Toyota and Uber, the largest global ride-hailing provider, declined to comment on the size of the investment.
The Japanese automaker has no interest in taking a big position in the ride-sharing company or eventually controlling it, said a person familiar with the situation who asked not to be named. Toyota could easily get out of the investment if the partners decide to go their separate ways, the person said. Toyota wants to build expertise about how consumers use ride-sharing services, the person said.
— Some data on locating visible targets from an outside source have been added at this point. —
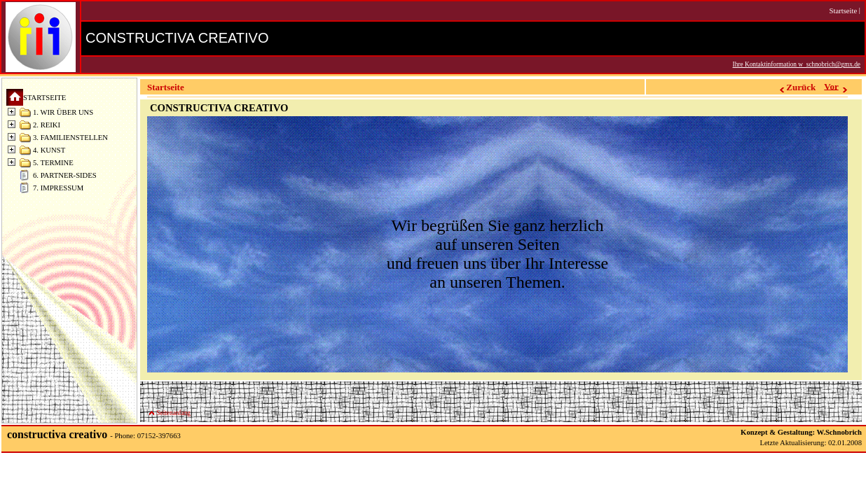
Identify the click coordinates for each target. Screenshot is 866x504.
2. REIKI (46, 125)
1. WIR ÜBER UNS (63, 112)
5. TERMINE (53, 162)
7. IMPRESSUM (58, 188)
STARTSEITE (44, 97)
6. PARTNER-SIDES (64, 175)
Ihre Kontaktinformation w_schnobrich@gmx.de (797, 64)
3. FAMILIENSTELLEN (70, 137)
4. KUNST (49, 150)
Gett, the taxi-ordering rival to Uber based in Tel Aviv, said on Tuesday it raised $300 million from Germany’s Volkswagen. In January, GM invested $500 million into Lyft, the second-largest U.S. ride-hailing service. GM President Dan Ammann joined Lyft’s board, and the automaker has begun leasing vehicles to Lyft drivers in Chicago, with the companies planning to expand the program.
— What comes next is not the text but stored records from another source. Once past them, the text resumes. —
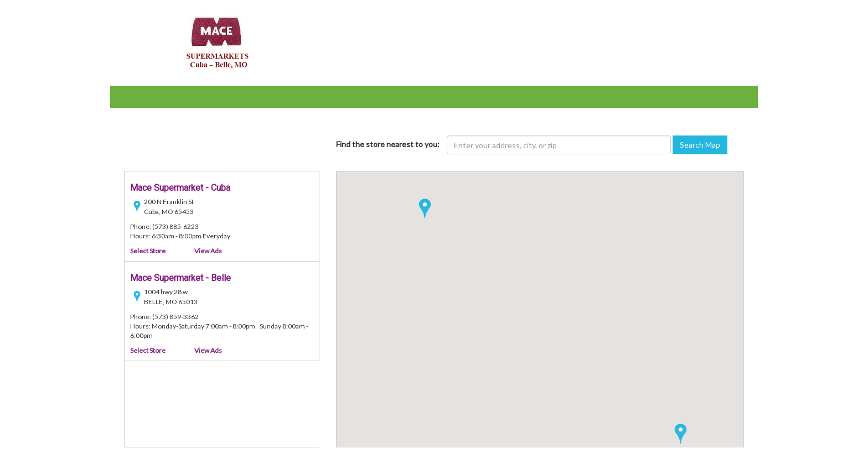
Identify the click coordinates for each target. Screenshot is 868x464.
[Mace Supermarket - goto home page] (215, 41)
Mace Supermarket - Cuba (180, 187)
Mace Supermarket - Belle (180, 278)
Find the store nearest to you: (388, 144)
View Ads (208, 251)
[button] (680, 434)
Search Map (700, 144)
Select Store (148, 251)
BMW AG said Wednesday that it took an unspecified stake in Scoop Technologies Inc., which offers a car-pooling app that matches employees of companies such as Cisco Systems Inc. and Microsoft Corp. to share vehicles for commutes in the San Francisco Bay area. The move follows BMW starting ReachNow in Seattle, an expanded car-sharing service that will let users book chauffeur services and have cars delivered.
In the nearer term, Toyota’s investment in Uber may help Toyota guard against GM’s ambitions to use its partnership with Lyft to bolster sales in urban areas. GM is reliant on SUV and truck sales in rural markets and saw an opportunity to boost its market share in cities, Logan Green, Lyft’s chief executive officer, said last month at a tech conference in Tokyo.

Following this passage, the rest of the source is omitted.